*WHAT IS ASKED*
Print the data below unchanged, everything from the line containing "Task: Click the Load Images red picture icon" down to the line containing "Action: click(63, 67)", with both of those lines included.

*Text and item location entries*
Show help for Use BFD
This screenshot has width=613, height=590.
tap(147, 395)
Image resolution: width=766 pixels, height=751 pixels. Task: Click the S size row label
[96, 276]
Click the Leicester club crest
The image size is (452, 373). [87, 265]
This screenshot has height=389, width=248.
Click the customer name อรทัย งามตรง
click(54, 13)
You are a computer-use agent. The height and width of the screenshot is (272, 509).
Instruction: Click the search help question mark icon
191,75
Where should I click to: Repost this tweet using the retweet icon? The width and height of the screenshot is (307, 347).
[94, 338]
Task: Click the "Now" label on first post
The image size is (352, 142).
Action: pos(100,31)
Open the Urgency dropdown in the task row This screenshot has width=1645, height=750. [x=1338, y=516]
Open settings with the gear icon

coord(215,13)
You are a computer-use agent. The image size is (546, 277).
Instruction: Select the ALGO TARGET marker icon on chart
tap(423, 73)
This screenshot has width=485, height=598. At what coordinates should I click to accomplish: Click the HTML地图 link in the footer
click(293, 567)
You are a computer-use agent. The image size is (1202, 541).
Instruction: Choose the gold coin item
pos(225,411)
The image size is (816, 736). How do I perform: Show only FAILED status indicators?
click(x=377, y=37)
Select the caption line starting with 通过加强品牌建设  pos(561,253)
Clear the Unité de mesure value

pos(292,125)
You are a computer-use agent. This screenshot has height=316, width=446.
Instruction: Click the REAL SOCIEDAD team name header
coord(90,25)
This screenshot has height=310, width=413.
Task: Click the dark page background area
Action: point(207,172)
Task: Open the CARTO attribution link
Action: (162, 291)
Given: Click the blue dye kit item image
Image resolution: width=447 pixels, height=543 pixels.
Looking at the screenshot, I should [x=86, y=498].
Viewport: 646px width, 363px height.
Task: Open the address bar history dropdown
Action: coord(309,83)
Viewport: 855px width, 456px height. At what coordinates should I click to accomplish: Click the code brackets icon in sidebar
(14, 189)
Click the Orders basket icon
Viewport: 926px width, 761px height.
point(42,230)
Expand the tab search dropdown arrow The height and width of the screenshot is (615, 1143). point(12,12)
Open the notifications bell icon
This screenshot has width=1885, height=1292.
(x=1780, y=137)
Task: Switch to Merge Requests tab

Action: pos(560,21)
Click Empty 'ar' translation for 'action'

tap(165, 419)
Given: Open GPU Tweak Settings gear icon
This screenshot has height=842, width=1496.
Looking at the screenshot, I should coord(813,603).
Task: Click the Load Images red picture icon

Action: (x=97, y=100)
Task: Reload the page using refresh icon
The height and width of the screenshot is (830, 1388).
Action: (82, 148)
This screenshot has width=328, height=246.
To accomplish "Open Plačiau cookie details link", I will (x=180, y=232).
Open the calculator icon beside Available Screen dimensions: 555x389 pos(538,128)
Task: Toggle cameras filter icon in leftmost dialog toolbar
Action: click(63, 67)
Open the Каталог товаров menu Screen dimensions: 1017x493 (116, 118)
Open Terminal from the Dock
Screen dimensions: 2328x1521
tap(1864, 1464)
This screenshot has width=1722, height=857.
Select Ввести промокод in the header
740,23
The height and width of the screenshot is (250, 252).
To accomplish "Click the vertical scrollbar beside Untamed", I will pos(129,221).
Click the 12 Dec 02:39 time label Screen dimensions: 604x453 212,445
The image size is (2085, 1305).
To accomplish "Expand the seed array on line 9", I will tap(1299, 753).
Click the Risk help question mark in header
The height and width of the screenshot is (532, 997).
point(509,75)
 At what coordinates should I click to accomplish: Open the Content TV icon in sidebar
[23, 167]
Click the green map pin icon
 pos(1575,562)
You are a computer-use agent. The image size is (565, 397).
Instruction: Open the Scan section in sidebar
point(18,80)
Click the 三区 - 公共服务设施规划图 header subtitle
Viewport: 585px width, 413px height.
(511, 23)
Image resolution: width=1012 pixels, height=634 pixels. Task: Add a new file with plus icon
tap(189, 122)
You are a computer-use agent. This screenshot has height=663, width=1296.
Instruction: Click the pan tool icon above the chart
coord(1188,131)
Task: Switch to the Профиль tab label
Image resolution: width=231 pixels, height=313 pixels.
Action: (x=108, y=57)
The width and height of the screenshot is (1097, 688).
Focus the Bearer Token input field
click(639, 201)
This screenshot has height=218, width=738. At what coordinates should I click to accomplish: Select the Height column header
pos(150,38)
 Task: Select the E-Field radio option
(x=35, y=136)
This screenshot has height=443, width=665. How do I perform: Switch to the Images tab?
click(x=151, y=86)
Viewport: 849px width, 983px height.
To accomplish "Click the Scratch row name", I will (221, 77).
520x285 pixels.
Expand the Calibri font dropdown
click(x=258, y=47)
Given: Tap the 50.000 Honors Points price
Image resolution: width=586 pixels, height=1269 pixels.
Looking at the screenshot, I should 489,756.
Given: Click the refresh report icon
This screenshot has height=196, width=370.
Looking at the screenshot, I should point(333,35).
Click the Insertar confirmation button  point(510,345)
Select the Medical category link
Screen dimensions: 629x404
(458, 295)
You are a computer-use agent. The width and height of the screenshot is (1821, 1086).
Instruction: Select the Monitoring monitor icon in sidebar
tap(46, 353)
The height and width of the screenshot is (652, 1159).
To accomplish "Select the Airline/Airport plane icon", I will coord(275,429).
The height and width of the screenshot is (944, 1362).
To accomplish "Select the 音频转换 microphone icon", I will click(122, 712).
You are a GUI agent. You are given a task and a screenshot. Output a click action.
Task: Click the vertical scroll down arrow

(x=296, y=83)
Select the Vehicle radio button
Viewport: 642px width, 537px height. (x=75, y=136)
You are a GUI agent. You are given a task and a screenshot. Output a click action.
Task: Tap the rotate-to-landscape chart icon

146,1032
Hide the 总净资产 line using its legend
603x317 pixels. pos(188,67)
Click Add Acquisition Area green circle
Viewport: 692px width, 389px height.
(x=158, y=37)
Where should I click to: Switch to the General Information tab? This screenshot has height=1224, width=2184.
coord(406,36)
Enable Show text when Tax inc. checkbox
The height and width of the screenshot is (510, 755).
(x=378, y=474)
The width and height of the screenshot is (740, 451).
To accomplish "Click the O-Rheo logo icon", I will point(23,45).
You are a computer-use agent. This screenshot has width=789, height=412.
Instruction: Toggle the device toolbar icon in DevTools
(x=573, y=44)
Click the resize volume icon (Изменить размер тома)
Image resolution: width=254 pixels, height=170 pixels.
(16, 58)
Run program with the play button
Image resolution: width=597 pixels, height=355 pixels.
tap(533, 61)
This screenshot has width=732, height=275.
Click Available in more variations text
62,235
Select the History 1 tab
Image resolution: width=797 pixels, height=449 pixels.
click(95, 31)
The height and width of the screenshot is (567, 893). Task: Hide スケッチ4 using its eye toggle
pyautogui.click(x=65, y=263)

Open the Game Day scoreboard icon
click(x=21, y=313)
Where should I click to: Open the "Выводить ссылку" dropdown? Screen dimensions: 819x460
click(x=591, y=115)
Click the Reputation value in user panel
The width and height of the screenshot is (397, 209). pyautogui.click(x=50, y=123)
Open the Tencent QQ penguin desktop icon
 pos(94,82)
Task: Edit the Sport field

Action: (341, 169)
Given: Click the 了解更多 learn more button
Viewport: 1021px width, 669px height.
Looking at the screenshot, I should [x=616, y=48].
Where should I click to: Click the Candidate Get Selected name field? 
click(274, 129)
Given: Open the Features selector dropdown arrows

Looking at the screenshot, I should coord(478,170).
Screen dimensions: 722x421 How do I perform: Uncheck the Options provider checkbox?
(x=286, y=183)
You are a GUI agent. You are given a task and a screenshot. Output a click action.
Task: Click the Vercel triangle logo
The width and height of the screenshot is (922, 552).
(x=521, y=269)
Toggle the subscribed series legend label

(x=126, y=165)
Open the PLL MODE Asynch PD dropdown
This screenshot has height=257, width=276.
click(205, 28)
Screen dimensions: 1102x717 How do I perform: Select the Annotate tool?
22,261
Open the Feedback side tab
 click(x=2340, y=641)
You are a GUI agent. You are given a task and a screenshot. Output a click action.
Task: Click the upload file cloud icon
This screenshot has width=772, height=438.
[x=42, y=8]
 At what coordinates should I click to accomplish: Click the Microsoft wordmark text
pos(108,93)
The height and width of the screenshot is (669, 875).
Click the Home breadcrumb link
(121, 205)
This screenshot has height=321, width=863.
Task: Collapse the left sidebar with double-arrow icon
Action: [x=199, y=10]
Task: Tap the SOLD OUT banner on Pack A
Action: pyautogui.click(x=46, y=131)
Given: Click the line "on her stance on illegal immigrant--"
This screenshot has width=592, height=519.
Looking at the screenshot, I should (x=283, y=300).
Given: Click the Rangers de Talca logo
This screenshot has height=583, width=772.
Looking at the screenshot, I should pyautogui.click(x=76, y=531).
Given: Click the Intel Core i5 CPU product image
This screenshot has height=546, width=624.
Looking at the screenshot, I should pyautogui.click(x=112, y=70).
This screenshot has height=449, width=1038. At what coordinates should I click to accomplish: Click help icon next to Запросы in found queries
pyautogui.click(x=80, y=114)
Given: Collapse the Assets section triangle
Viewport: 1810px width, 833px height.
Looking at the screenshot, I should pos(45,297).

*WRITTEN SOLUTION*
Task: Click the Load Images red picture icon

Action: (x=97, y=100)
Task: Reload the page using refresh icon
The height and width of the screenshot is (830, 1388).
Action: (82, 148)
This screenshot has width=328, height=246.
To accomplish "Open Plačiau cookie details link", I will (x=180, y=232).
Open the calculator icon beside Available Screen dimensions: 555x389 pos(538,128)
Task: Toggle cameras filter icon in leftmost dialog toolbar
Action: click(63, 67)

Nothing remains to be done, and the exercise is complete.